**MATERIAL FOR THIS EXERCISE**
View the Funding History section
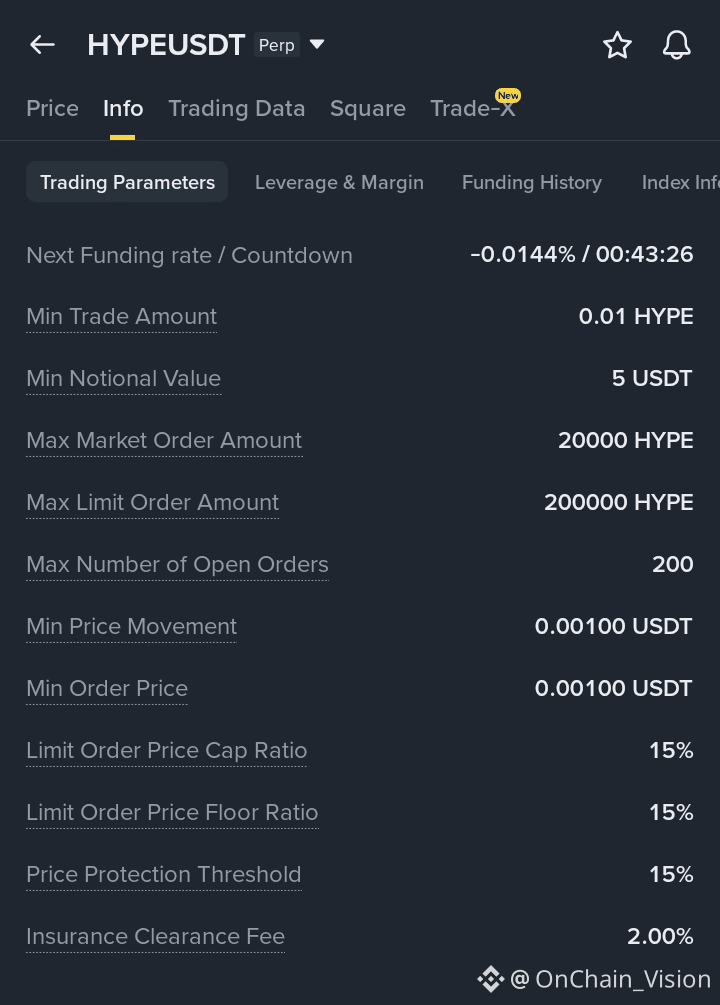Screen dimensions: 720x1005 [532, 182]
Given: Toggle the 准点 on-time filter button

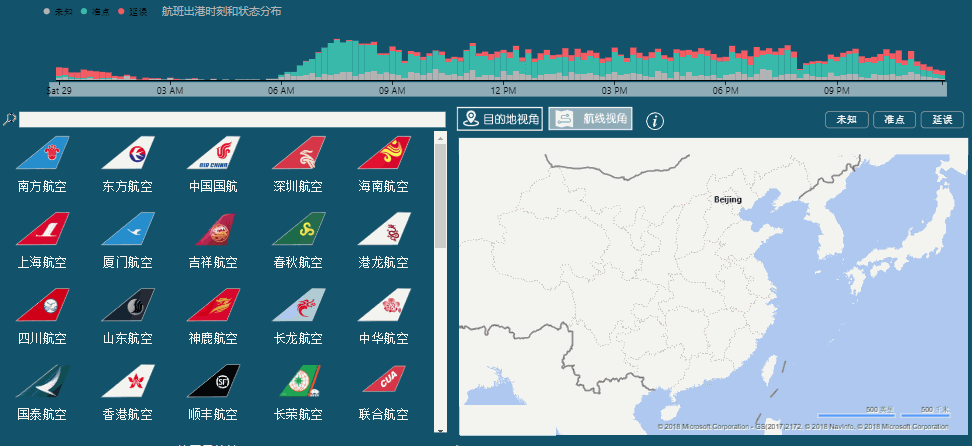Looking at the screenshot, I should [894, 120].
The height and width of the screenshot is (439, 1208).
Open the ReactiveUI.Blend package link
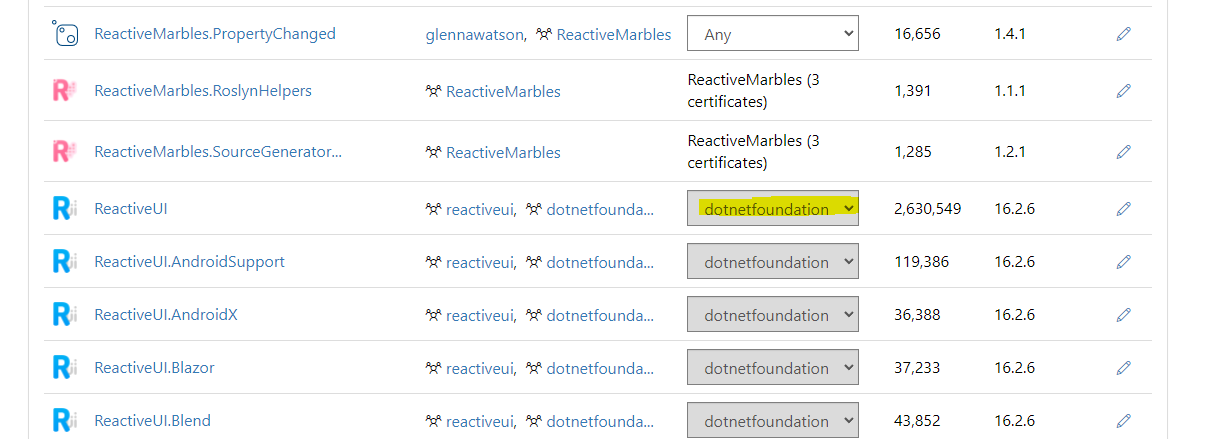click(152, 421)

**YOUR GOAL**
Print each record exactly as it stands, skipping the pictures.

**ANSWER TO THIS TASK**
View the Funding History section
Screen dimensions: 720x1005 [532, 182]
Given: Toggle the 准点 on-time filter button

Looking at the screenshot, I should [894, 120].
The height and width of the screenshot is (439, 1208).
Open the ReactiveUI.Blend package link
click(152, 421)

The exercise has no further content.